Hankinson's current gig is the latest chapter in a globe-trotting career spanning the youth, college, professional and international levels that has seen him coach teams in Iceland, Guatemala and India. After an ownership change in Colorado prompted his departure in 2004, he even worked for free as a volunteer coach at Brazilian club Figueirense FC for six months to learn more about that nation's player development systems.
Now 60, he's gained valuable experience and perspective on his travels. He's putting it to use as he works to show Montego Bay's primarily homegrown squad (pictured at right; photo courtesy of CONCACAF) what's required of them in regional competition.

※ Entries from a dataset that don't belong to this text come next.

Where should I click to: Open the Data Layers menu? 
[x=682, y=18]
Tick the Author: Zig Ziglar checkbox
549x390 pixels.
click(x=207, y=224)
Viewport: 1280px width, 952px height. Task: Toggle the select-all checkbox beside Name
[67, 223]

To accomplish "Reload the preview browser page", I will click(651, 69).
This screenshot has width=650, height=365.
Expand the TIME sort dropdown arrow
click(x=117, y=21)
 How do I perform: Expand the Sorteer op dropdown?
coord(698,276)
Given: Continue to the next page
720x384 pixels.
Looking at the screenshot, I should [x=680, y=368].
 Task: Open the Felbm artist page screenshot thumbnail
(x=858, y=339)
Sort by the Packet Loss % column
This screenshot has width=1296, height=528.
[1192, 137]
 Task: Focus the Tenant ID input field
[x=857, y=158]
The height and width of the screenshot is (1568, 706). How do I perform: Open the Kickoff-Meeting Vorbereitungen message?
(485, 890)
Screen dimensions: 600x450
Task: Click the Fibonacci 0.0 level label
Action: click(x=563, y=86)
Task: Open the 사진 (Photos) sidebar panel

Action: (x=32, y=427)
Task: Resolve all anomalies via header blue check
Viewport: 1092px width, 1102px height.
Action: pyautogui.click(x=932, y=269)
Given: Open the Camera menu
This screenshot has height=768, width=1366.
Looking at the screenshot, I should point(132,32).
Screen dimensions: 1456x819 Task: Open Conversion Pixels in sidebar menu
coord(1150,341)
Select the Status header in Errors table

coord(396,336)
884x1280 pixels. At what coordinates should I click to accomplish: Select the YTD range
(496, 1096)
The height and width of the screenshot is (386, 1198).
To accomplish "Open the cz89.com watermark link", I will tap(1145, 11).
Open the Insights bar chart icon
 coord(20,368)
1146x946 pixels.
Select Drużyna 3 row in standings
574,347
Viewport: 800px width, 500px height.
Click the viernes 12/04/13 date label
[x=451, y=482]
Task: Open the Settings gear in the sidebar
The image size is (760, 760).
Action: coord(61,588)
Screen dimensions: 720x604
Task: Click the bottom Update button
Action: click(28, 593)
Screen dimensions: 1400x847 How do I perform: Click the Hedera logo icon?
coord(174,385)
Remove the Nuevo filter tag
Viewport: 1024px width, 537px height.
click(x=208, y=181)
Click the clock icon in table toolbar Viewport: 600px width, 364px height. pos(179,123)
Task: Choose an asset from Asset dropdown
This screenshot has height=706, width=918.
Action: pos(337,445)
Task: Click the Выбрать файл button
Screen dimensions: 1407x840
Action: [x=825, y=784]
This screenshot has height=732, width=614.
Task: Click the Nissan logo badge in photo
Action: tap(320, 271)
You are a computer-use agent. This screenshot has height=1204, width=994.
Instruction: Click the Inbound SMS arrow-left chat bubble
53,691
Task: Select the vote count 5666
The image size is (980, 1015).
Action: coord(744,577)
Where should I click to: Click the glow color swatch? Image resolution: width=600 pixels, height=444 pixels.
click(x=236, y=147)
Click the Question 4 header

“I've told this team that if they keep training at the level that they are, trying to play outside the country in international play will be like climbing to the top of a mountain that they've never been to before,” Hankinson said. “That's impossible to ask on a given day, to think that an entire team can do that. But if you train at a high level, a higher tempo, then when you get to those big games, you're already living at that level, so it's just another game.
“If you train at that level and then come back and play in the Jamaican league, where all the other teams continue to train at that lower tempo, then you should be dominant,” he added, “and come back to this tournament next year, and keep building on that.”